Requirement: Across the entries below, how many lines have the word "Show" in them? Respond with only the number.

- Opening Delimiter -

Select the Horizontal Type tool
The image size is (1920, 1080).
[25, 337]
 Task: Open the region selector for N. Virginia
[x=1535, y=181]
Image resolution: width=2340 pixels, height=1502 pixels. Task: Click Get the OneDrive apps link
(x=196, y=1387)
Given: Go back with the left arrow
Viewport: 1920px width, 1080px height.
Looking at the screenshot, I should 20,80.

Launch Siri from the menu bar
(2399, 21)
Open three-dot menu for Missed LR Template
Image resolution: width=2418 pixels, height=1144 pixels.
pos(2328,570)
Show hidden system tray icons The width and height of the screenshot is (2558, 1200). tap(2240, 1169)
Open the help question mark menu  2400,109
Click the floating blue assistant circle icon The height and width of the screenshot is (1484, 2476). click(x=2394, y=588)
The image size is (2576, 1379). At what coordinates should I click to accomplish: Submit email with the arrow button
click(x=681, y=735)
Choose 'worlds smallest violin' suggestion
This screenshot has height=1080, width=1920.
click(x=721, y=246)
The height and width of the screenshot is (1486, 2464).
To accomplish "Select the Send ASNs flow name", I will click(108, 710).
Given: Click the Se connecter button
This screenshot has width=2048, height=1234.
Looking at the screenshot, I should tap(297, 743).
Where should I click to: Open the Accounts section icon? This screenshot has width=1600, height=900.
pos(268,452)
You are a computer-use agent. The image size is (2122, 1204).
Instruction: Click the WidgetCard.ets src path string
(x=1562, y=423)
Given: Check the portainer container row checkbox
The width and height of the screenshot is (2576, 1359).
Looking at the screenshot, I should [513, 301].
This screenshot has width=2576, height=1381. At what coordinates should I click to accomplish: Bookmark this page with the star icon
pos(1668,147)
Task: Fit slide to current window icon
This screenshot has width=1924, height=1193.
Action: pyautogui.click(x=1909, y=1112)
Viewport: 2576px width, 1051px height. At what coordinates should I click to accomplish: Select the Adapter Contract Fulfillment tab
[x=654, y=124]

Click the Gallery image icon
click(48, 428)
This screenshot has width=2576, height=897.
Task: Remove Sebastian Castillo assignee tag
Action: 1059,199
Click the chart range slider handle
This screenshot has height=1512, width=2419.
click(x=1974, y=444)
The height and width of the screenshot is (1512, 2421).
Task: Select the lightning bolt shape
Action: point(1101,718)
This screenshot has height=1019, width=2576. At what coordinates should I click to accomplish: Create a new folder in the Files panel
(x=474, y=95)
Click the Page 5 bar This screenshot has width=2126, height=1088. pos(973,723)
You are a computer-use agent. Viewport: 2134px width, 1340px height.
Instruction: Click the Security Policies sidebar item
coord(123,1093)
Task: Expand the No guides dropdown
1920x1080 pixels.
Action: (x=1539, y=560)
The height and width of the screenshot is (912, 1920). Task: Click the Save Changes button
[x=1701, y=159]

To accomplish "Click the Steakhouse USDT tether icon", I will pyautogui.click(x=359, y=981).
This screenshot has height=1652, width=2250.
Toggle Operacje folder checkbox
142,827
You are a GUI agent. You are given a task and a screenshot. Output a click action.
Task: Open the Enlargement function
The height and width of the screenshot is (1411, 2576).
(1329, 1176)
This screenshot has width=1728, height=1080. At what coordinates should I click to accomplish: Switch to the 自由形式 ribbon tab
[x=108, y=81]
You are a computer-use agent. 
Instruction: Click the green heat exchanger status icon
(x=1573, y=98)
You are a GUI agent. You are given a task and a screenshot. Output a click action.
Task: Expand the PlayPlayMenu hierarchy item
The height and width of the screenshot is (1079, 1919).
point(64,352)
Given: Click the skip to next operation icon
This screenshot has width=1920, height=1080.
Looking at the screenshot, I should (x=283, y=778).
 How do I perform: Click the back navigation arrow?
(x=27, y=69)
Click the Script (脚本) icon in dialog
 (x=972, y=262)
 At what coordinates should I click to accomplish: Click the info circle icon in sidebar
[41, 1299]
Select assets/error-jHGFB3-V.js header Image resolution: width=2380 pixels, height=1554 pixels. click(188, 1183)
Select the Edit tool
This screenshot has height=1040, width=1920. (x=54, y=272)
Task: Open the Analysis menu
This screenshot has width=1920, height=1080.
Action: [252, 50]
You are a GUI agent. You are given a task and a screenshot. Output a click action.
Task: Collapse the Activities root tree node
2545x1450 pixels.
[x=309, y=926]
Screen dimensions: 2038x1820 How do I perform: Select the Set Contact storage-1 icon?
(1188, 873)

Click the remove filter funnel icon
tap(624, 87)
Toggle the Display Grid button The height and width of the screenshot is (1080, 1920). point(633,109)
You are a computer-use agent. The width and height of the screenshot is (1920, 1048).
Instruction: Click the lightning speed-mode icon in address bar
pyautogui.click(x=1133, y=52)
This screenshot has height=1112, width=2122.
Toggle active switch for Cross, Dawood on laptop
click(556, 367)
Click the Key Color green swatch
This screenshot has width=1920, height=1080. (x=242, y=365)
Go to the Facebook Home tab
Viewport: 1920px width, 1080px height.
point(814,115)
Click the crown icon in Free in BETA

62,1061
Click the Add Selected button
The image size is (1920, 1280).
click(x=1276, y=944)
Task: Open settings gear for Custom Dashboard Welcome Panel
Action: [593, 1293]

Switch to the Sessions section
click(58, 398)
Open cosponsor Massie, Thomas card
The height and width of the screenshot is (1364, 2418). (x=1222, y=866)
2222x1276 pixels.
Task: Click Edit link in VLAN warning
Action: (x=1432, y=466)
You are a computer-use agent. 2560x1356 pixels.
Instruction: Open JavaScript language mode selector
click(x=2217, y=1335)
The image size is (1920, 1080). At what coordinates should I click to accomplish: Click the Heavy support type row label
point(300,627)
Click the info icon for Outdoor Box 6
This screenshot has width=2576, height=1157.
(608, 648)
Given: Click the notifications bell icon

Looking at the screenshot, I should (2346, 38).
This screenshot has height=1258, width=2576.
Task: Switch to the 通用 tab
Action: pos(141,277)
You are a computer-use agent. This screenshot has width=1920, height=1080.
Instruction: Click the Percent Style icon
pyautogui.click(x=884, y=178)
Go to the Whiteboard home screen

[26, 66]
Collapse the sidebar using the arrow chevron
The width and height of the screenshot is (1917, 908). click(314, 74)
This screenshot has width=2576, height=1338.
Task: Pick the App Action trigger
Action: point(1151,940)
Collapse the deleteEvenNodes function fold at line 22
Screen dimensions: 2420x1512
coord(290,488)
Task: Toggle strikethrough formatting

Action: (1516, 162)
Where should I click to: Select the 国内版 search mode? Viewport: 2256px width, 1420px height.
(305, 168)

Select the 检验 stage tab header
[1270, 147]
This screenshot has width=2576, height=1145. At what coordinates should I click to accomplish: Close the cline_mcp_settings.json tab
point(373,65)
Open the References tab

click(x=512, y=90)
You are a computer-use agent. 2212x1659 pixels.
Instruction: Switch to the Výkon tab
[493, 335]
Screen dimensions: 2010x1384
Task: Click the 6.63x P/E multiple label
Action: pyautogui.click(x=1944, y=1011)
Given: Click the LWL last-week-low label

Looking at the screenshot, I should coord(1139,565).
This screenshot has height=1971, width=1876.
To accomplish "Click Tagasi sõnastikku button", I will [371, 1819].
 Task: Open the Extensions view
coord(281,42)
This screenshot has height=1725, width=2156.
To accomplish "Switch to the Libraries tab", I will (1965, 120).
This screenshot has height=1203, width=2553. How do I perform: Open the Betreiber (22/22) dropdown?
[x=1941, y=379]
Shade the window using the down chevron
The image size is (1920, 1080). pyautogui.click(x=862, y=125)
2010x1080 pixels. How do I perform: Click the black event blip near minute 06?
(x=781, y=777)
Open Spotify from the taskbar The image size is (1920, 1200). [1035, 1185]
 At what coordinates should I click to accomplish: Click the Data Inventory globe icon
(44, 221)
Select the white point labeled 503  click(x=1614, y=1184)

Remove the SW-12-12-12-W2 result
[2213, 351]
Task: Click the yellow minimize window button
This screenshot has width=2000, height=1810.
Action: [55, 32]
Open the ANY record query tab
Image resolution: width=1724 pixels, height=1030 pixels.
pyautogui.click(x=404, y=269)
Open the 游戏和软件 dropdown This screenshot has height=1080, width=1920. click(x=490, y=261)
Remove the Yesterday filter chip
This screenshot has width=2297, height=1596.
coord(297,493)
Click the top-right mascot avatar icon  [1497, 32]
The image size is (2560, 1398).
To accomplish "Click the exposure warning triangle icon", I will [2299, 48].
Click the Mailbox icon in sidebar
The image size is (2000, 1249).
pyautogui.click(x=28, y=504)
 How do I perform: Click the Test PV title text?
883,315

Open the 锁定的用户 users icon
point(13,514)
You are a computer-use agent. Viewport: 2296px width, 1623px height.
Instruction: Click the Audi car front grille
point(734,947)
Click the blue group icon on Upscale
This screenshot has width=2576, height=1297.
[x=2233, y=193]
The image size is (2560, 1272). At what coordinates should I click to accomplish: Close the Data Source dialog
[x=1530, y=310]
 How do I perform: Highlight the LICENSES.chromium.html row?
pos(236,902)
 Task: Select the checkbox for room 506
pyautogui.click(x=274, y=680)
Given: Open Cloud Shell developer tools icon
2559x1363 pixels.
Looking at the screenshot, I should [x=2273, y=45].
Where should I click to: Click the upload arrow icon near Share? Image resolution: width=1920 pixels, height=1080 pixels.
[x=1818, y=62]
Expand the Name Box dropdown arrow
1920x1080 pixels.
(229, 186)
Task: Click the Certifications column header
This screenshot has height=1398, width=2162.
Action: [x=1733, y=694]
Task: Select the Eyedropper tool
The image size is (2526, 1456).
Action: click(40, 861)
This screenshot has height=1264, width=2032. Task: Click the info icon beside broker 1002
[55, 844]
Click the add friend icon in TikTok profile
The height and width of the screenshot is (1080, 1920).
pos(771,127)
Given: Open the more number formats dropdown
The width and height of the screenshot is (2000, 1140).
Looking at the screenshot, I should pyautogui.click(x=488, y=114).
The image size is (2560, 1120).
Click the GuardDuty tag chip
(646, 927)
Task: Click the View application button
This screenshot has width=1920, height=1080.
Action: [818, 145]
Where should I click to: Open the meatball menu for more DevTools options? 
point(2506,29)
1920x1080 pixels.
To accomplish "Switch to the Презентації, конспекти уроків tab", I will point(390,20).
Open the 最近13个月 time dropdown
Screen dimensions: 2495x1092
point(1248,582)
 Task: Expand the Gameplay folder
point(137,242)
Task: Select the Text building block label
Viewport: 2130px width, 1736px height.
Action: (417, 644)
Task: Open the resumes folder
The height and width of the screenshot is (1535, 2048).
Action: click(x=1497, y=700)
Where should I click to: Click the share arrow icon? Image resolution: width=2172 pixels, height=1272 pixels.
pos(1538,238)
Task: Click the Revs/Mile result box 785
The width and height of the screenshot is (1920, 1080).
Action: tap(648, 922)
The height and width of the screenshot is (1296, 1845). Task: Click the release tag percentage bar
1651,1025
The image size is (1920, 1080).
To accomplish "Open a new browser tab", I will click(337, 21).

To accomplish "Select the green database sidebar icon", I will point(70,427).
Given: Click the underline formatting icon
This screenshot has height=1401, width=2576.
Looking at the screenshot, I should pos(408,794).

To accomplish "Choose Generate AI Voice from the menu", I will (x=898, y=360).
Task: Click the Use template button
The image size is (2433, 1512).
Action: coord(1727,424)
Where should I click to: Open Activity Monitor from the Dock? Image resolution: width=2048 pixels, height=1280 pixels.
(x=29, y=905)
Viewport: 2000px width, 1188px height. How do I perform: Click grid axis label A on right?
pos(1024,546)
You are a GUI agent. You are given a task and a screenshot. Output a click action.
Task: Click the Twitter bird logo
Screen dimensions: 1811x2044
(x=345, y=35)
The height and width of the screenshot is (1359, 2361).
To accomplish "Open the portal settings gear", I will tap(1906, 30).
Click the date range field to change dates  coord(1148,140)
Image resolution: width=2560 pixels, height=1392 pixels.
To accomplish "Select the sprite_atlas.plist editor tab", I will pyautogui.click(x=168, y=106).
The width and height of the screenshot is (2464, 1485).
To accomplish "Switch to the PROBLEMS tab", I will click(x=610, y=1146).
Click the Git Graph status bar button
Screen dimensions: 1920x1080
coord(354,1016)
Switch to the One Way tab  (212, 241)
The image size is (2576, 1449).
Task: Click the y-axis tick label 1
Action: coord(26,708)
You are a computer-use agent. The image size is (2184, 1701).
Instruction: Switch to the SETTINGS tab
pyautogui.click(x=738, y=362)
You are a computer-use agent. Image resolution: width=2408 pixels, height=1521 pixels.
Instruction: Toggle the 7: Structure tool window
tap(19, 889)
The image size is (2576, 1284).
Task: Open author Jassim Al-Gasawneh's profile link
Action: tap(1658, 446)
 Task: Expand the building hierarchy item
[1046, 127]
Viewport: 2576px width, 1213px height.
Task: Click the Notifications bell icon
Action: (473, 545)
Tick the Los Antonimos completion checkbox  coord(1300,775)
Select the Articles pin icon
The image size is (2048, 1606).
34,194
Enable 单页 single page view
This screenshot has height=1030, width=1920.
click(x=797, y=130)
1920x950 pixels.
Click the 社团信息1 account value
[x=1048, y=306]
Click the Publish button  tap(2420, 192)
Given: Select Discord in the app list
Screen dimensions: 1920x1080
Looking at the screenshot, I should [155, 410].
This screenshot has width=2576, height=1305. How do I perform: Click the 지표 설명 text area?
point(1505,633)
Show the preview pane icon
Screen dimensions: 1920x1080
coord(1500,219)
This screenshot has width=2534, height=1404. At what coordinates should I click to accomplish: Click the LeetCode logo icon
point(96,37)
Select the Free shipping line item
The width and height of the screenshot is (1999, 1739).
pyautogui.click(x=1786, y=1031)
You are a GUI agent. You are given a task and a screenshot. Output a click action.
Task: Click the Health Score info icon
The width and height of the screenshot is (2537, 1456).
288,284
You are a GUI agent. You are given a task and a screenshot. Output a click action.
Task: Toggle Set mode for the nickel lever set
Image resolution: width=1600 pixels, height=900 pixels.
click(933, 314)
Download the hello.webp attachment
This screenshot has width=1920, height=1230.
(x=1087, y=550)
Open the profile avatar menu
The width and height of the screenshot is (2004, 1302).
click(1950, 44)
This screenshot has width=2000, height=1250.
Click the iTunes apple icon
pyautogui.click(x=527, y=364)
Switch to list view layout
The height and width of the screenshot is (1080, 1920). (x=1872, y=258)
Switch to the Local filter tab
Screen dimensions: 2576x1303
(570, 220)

- Closing Delimiter -

Exercise answer: 2